## Short problem:
Render as a numbered list the lines of the material from the line that contains "Image resolution: width=1200" through the line that contains "[x=768, y=148]", inclusive, leaving out any blank lines.

## Data to use:
——————————

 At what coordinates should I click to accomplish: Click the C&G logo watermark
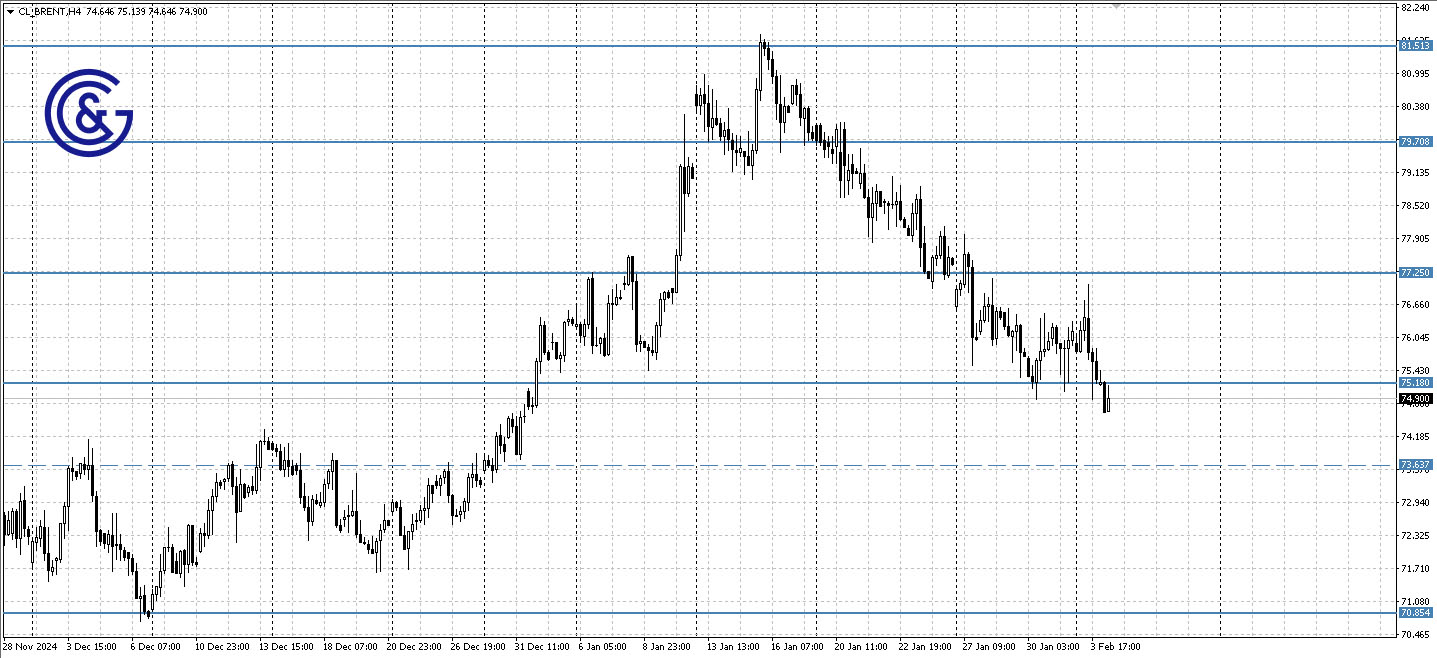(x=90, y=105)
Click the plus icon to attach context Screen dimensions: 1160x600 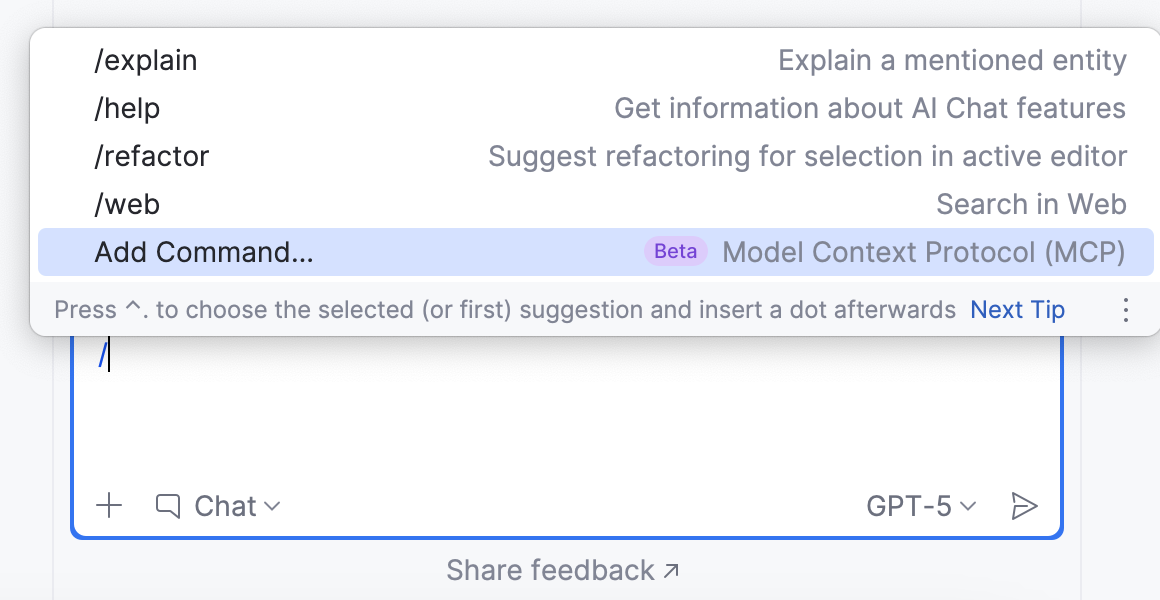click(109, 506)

——————————

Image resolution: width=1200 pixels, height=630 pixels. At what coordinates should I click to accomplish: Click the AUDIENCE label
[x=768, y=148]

——————————

## Solved exercise:
1. Image resolution: width=1200 pixels, height=630 pixels. At what coordinates should I click to accomplish: Click the AUDIENCE label
2. [x=768, y=148]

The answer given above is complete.